- Written by: Roy Clarke
- Directed by: James Gatward; Dennis Vance;
- Starring: Ronald Fraser; Patrick Newell; Simon Ward; Susan Carpenter;
- Country of origin: United Kingdom
- Original language: English
- No. of series: 2
- No. of episodes: 13

Production
- Producer: Dennis Vance
- Running time: 30 minutes
- Production company: ATV

Original release
- Network: ITV
- Release: 3 March 1970 – 12 April 1971

= The Misfit (TV series) =

British TV sitcom (1970–1971)

The Misfit is an ATV sitcom series starring Ronald Fraser, Patrick Newell and Simon Ward. It was written by Roy Clarke and was broadcast from 1970 to 1971 on ITV.

==Premise==
Basil Allenby-Johnson ("Badger" for short) returns from a colonial life in Malaya to an England he no longer recognises.

==Cast==
- Ronald Fraser as Basil "Badger" Allenby-Johnson
- Patrick Newell as Stanley (his brother)
- Simon Ward as Ted (his son)
- Susan Carpenter as Alicia (his daughter-in-law)

==Background==
Ronald Fraser said of his character, Badger, that: "He epitomises all that was great about the Edwardian gentleman. Honest as the day is long. Loyal, faithful, loving people whatever their colour or creed, and loved by them. And unable to understand the Permissive Society. I'm absolutely in sympathy with him, except that I'm not quite so square."

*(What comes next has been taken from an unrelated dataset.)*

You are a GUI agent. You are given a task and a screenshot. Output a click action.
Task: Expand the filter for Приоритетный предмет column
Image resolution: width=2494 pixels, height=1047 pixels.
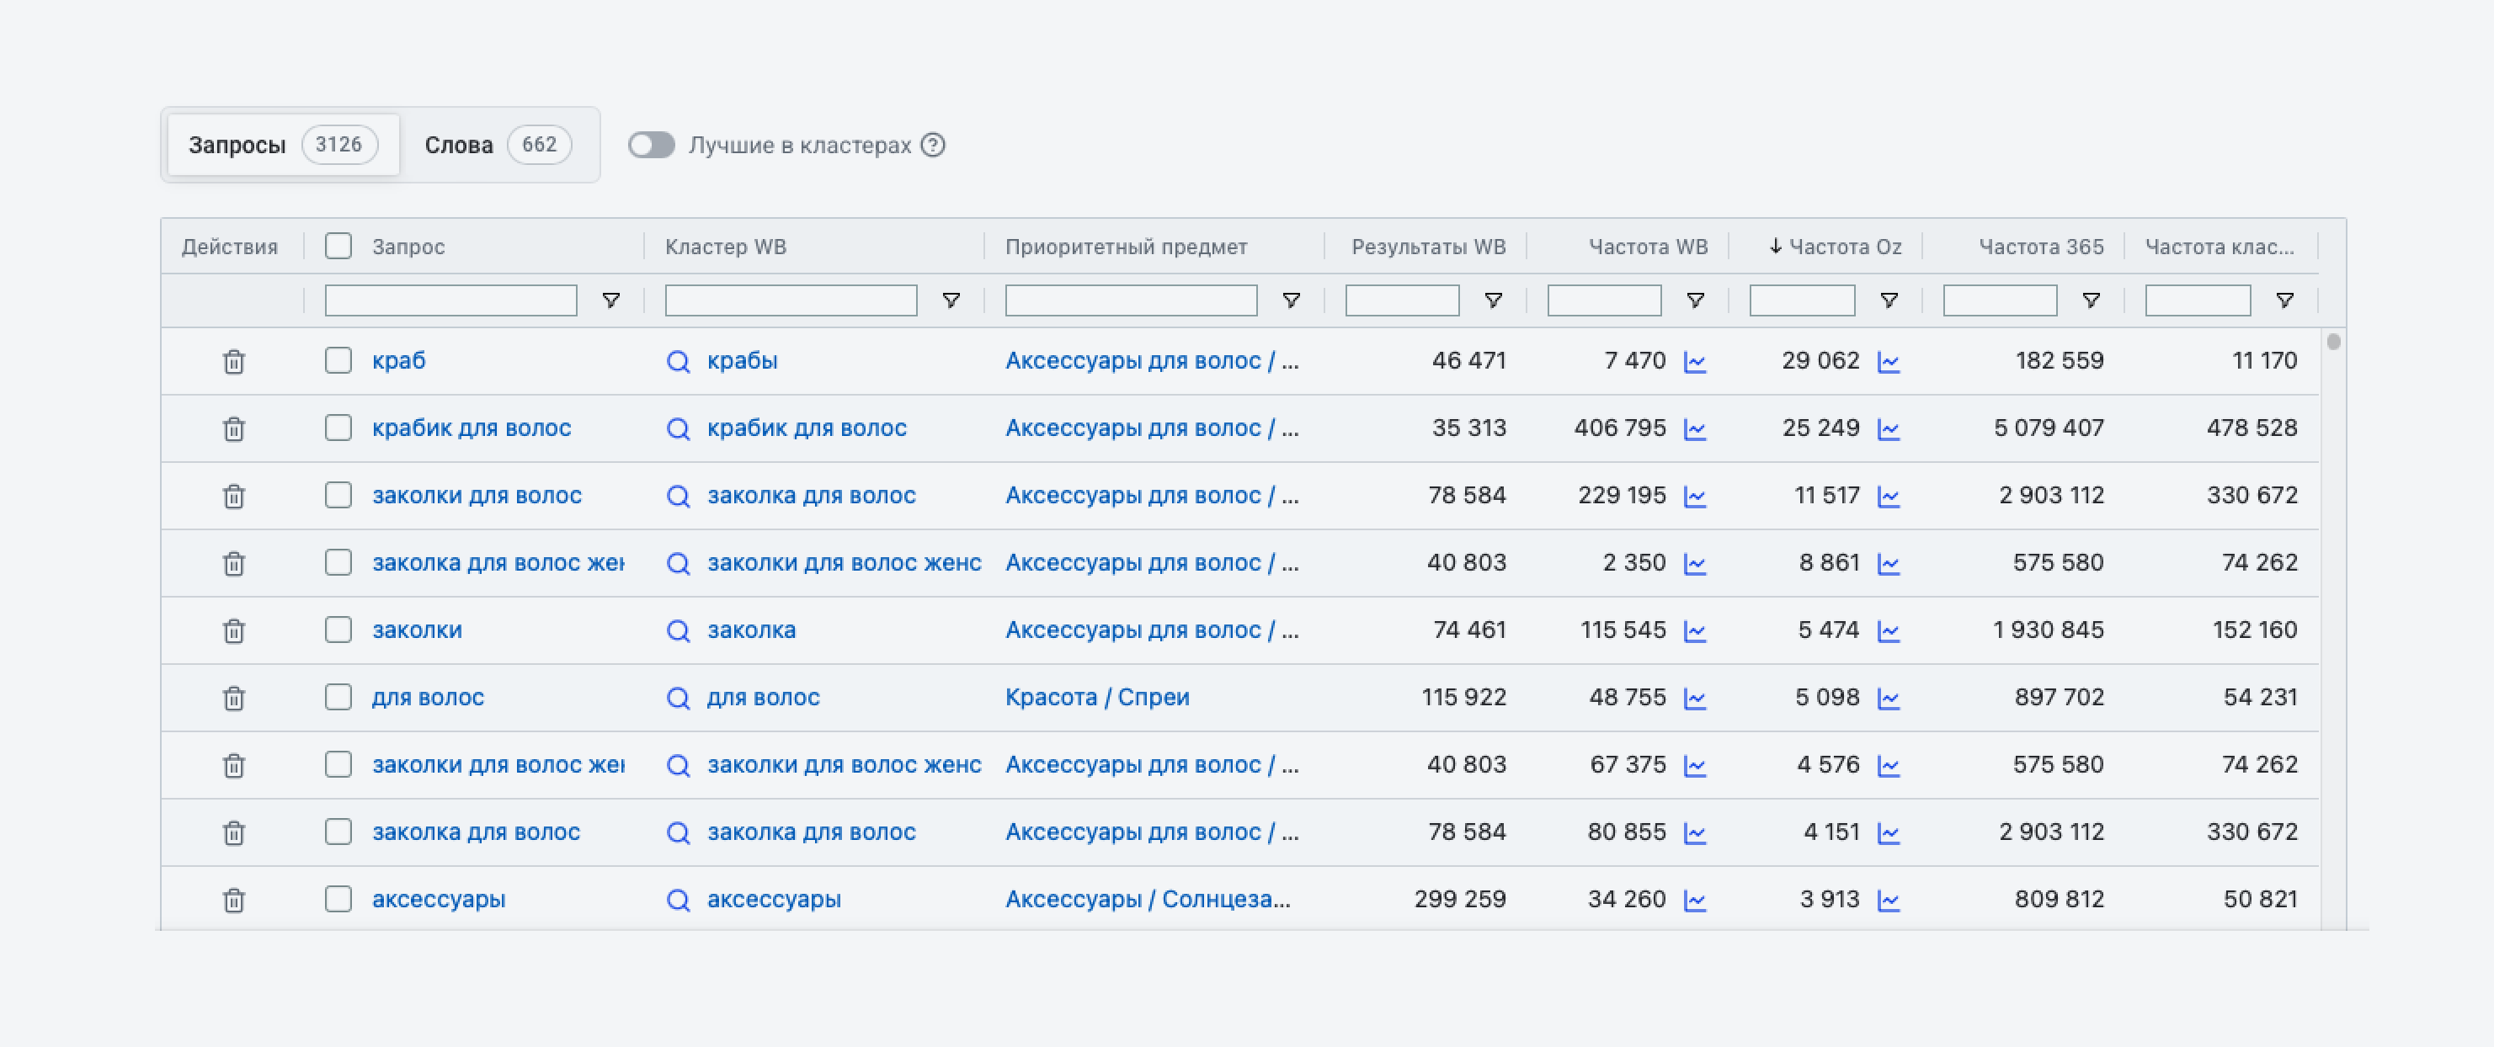click(x=1291, y=301)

The character of Badger originated a couple of years earlier in an episode of the BBC drama The Troubleshooters, also written by Clarke.

Each episode of The Misfit explored Badger's response to a different aspect of modern life in a Britain which had just emerged from the Swinging Sixties. Due to the standard practise of wiping at the time which resulted in the loss of many TV programs, the master tapes of ten episodes from this series were wiped and only survive as 16mm monochrome telerecordings. Only the episodes "On Being British", "On Superior Persons" and "Of Europe and Foreigners and Things" survive on colour videotape.

== Episodes ==
===Series 1 (1970)===

| No. overall | No. in series | Title | Original release date |
|---|---|---|---|
| 1 | 1 | "On Being British" | 3 March 1970 |
| 2 | 2 | "On the Place of Women in the Home" | 10 March 1970 |
| 3 | 3 | "On Management and Labour" | 17 March 1970 |
| 4 | 4 | "On Reading the Small Print" | 24 March 1970 |
| 5 | 5 | "On Protest" | 31 March 1970 |
| 6 | 6 | "On Not Being Lost" | 7 April 1970 |

===Series 2 (1971)===

| No. overall | No. in series | Title | Original release date |
|---|---|---|---|
| 7 | 1 | "On the Army Stores Vision of Paradise" | 1 March 1971 |
| 8 | 2 | "On Paperback Revolutionaries" | 8 March 1971 |
| 9 | 3 | "On National Health" | 15 March 1971 |
| 10 | 4 | "On Superior Persons" | 22 March 1971 |
| 11 | 5 | "On the New Establishment" | 29 March 1971 |
| 12 | 6 | "On Europe and Foreigners and Things" | 5 April 1971 |
| 13 | 6 | "On Arrivals and Departures and Things in Between" | 12 April 1971 |

==Reception==
The 1970 Writers Guild Award for the best writer of a British TV series went to Roy Clarke for this series. Nostalgia Central noted that, although the series "started well", the quality of the scripts "deteriorated, the situations became exhausted, and Fraser's persona was reduced to an irritating whiner".